++++ Selected passage ++++

Yep.. why we cheat.. clean and seal!!! Or you can cut the retainer "tab" off the tail housing with a cut wheel in a dremel and then make a little metal bracket to bolt back on and retain the pin.
 
Cutting the retainer off will get you nowhere. You'll never get the pin out. And if you somehow were able to remove the pin, all the reverse band linkage would fall in the pan. You need to pull the tail shaft, valve body and rear band linkage and to remove the pin. Just seal it as I mentioned. It's not worth the hassle to swap the O ring. It can be done neatly if you work at it.
Doug
 
To get the rear band shaft out the valve body has to be removed. Then the rear band adjuster is loosened. Remove the band strut. Knock the band anchor pin out from the front through the access hole in the case. Take a picture first so you can see how it goes back together. Along with this, the tail shaft still needs to be removed as well.

++++

* _Directions_:
A. In the transmission thread, what would happen to the reverse band linkage if the pin were removed after cutting off the retainer?
B. Please retype part of the transmission thread, beginning at the words "To get the rear" and stopping after "removed as well.".
C. Write what comes next in the transmission thread, picking up after its last sentence.
The lines after the transmission thread have nothing to do with this.

++++ Material supplied ++++

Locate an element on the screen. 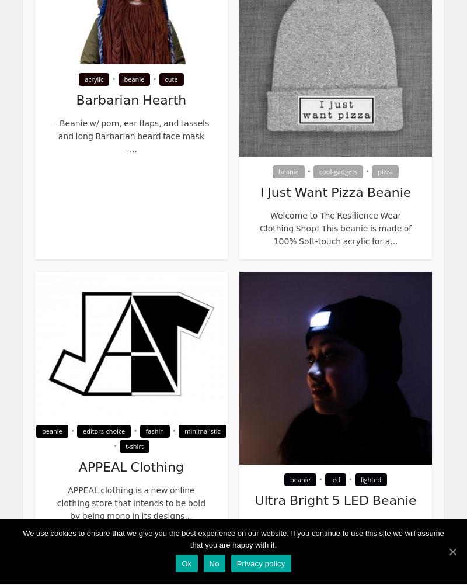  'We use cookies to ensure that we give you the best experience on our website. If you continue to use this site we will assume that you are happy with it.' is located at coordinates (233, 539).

++++
++++ Material supplied ++++

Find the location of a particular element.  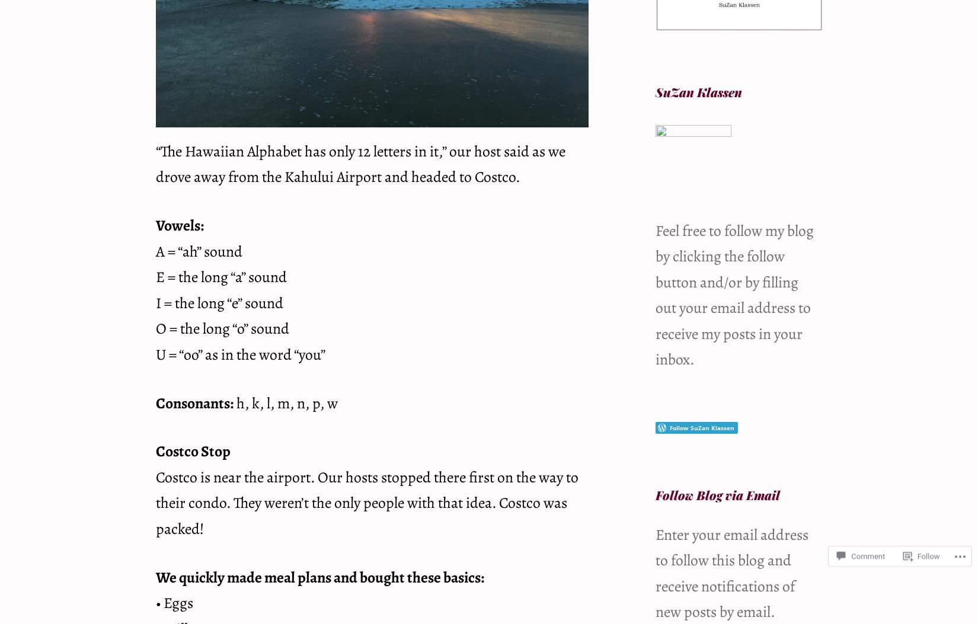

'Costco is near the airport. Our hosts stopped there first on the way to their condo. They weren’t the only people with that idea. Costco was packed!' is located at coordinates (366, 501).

++++

* _Set of answers_:
A. It would all fall in the pan.

B.
To get the rear band shaft out the valve body has to be removed. Then the rear band adjuster is loosened. Remove the band strut. Knock the band anchor pin out from the front through the access hole in the case. Take a picture first so you can see how it goes back together. Along with this, the tail shaft still needs to be removed as well.

C.
Doug
 
To get the rear band shaft out the valve body has to be removed. Then the rear band adjuster is loosened. Remove the band strut. Knock the band anchor pin out from the front through the access hole in the case. Take a picture first so you can see how it goes back together. Along with this, the tail shaft still needs to be removed as well.
Doug
Thank you for the help, but tranny is staying in the car. I’ll clean up the exterior pin area outside case and glop on the RTV to plug it up.
Thank you Doug.
John
 
The transmission does not have to come out of the car to do as Doug suggested, but the drive shaft has to come out and the tail shaft housing has to come off. As well as oil pan and valve body. It would be nice to have a hoist to do this work on.
 
The transmission does not have to come out of the car to do as Doug suggested, but the drive shaft has to come out and the tail shaft housing has to come off. As well as oil pan and valve body. It would be nice to have a hoist to do this work on.
No hoist. On my back with car on ramps.
 
I just got this OEM gasket for my trans pan. Wish me luck!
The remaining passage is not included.